The couple used to see marsh rabbits on the road into their subdivision. Now, they find pythons.
Their first year there, “I never saw a python,” Siewe said. “The second year, I saw a couple of dead hatchlings. The third year, I saw, like, a 10-footer. And then last year, I’m telling you, I caught about 20 of them.”
In July, she helped pull a record 5.7 metre python off the torso of a college student who was hunting with his cousin.
One night in August, the hunt looked promising. The Python Challenge had just ended, so the roads were emptier. So many people go out during the competition that Siewe believes the pythons get scared.
She hopped onto a platform on the back of her pickup, nicknamed the snake deck.
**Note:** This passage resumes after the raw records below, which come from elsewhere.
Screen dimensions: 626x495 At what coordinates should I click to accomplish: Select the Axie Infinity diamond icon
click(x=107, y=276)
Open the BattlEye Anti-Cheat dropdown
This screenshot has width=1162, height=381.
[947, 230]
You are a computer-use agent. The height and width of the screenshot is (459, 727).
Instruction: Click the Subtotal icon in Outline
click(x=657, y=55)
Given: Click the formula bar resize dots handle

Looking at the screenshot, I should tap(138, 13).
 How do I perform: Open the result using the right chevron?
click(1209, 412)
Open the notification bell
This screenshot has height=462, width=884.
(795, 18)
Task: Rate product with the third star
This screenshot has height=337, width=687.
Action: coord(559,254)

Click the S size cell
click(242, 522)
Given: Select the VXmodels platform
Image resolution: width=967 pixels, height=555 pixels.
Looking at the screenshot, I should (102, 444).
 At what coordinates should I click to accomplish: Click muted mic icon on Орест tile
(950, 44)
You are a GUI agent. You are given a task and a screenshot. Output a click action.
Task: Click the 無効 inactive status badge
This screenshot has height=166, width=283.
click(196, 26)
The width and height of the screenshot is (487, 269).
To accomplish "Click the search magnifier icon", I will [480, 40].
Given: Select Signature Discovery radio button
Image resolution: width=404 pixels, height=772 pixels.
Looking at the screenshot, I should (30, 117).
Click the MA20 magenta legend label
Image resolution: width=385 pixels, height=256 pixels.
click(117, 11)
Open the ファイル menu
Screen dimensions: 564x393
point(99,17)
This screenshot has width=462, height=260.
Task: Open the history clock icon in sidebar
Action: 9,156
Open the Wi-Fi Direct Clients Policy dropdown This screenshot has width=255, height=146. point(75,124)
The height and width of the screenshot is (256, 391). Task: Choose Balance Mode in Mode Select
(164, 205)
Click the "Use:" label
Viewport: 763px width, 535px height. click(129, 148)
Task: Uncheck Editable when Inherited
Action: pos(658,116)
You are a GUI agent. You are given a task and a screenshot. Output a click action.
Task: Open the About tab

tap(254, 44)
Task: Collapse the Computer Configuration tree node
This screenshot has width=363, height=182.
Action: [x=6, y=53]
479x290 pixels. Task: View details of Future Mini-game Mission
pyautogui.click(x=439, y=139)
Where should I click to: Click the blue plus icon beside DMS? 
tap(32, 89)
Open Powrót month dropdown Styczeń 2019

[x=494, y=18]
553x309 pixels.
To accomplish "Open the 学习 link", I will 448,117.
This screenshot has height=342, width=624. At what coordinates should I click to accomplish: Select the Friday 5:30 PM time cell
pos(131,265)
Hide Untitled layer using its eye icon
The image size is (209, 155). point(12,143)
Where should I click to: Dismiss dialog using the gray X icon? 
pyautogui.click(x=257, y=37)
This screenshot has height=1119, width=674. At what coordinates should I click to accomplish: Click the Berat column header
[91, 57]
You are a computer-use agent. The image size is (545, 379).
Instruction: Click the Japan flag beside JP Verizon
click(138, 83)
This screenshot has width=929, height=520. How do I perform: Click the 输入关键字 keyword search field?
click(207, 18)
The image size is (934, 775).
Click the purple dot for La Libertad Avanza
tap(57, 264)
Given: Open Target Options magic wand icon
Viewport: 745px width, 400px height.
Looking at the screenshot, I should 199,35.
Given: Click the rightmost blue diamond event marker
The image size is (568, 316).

Roberts drove along State Road 29, pitch-black wetlands on either side. Siewe was talking about identifying pythons by their bluish tint or periscoping heads when, suddenly, she yelled.
“Python!”
Roberts hit the brakes. It was a hatchling, about 45cm long — so small that Siewe asked Roberts to look for a possible nest. “He just hatched out,” she said. “It looks like he hasn’t eaten yet.”
The hatchling slithered in Siewe’s hands, around her fingers and wrist, up her arm, down her leg. “There’s a very good chance he’ll chomp me,” said Siewe, who has been bitten many times. “He’s starting to get a little nervous. OK, buddy.”
People would see hatchlings and think, “Oh, well, this isn’t a very big snake,” according to Siewe. “It’s going to be,” she said. “It’s going to get to be 10 feet long in three years.”
But that did not make the next part any easier.
“I mean, who doesn’t fall in love with this little guy?” she asked, as she and Roberts drew a pellet gun that they use to euthanise the smallest snakes.
Back in the F-150, the first hour passed. Then the second. The whole thing felt oddly meditative.
Squint into the brush. Trees, grass, trash. The team spotted native brown water snakes and a large gator. Orb-weaving spiders. Many, many rats.
Other hunting crews occasionally rolled by. They, too, were coming up empty.
Recently, one of Siewe’s friends caught a 5.2 metre python — so big and heavy, at 90kg, that multiple people were needed to contain it. They called her to euthanise it.
“I arrived and there were five of them sitting on this python, keeping her secured,” she said.
It was the second-heaviest Burmese python recorded in Florida.